General information
- Location: 10351 South Jordan Gateway South Jordan, Utah United States
- Coordinates: 40°33′47″N 111°54′03″W﻿ / ﻿40.56306°N 111.90083°W
- Owner: Utah Transit Authority (UTA)
- Platforms: 1 island platform
- Tracks: 2
- Connections: UTA: 201, 218, 219, F202, F514, On Demand South Valley

Construction
- Parking: 577 spaces
- Accessible: Yes

History
- Opened: December 10, 2012; 13 years ago

Services
| Preceding station | Utah Transit Authority |  |  | Following station |
| Murray Central toward Ogden Central |  | FrontRunner |  | Draper toward Provo Central |

Location

= South Jordan station =

Commuter rail station in South Jordan, Utah, US

South Jordan station is a FrontRunner commuter rail station in South Jordan, Utah. It is operated by the Utah Transit Authority. It is part of the FrontRunner South extension.

==Description==
The South Jordan Station (or Sandy/South Jordan as it was referred to by UTA in the early planning stages) is located just west of I-15 at 10351 South Jordan Gateway and is accessed from either 10000 South or 10600 South (SR-151, also known as South Jordan Parkway).
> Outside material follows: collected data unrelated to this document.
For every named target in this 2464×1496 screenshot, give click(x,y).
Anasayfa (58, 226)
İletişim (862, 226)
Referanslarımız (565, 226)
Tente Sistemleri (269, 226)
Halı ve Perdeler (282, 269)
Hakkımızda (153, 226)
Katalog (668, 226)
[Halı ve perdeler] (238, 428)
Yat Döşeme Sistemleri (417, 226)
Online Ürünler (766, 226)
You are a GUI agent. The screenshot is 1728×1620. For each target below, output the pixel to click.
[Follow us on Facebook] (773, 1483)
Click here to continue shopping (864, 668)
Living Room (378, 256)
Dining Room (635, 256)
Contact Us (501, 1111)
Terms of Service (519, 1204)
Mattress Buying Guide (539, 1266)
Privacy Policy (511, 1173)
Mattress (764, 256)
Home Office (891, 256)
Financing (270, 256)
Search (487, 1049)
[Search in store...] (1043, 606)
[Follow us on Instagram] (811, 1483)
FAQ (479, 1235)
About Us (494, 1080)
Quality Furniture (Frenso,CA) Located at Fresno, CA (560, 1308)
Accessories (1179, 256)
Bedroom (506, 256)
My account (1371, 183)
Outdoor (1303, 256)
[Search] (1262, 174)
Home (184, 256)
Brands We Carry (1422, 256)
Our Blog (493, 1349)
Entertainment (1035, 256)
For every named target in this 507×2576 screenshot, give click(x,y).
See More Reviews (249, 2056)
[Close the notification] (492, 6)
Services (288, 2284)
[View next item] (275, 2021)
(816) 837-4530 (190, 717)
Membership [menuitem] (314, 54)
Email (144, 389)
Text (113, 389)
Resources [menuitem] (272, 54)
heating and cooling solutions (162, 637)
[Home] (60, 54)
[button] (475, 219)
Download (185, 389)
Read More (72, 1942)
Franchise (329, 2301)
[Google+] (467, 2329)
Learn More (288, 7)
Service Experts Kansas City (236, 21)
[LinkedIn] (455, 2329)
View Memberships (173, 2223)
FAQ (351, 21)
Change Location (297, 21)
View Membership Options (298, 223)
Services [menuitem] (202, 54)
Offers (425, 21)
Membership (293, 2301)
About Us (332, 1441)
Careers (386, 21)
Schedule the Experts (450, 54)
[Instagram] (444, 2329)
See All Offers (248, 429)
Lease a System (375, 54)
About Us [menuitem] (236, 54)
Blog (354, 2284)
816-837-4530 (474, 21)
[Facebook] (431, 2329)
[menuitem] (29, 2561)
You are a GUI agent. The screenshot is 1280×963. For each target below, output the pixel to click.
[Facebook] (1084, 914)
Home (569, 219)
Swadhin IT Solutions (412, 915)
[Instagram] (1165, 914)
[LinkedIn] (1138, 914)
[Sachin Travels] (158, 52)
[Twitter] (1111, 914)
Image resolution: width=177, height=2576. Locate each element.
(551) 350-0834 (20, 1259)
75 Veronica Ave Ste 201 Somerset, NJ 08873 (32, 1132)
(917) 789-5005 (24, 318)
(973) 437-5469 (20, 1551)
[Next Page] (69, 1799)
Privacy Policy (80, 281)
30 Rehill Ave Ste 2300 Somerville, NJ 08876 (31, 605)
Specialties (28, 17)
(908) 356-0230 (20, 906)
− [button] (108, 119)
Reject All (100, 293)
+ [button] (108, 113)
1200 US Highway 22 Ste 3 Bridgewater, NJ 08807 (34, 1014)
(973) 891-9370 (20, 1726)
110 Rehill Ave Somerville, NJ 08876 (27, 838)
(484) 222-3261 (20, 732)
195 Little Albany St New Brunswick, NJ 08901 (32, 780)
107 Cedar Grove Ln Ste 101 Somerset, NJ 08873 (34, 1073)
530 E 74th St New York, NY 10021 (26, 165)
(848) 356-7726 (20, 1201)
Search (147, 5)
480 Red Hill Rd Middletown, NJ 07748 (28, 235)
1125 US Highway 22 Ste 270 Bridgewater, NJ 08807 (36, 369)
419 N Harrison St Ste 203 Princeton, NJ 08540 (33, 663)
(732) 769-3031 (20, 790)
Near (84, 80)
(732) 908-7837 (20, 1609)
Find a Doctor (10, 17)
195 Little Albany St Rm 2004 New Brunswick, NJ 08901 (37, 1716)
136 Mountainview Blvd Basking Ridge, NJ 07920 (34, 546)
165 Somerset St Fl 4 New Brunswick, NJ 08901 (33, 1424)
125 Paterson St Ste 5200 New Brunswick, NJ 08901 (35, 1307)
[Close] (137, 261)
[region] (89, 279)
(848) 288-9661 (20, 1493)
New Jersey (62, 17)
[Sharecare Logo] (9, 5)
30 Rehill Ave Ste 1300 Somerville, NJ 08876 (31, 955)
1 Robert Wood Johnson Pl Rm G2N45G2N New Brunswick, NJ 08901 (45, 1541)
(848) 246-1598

The station has a free Park and Ride lot with about 575 parking spaces available. Though the station is in South Jordan and its surroundings to the west are now undergoing greenfield development, it is also fairly close to Sandy's The Shops at South Town mall, which is just across I-15 to the east. Further north of the Station is Salt Lake Community College's Larry H. Miller Campus. The station is located within the Quiet Zone, so trains do not routinely sound their horns when approaching public crossings within this corridor. The station opened, along with the rest of FrontRunner South, on December 10, 2012 and is operated by Utah Transit Authority.

The station is located about five blocks west of Sandy Civic Center Station, and riders can walk, or ride the 201 bus, from one to the other if they so choose. Riders may also use the On Demand rideshare system from a dedicated waiting spot at the bus bays.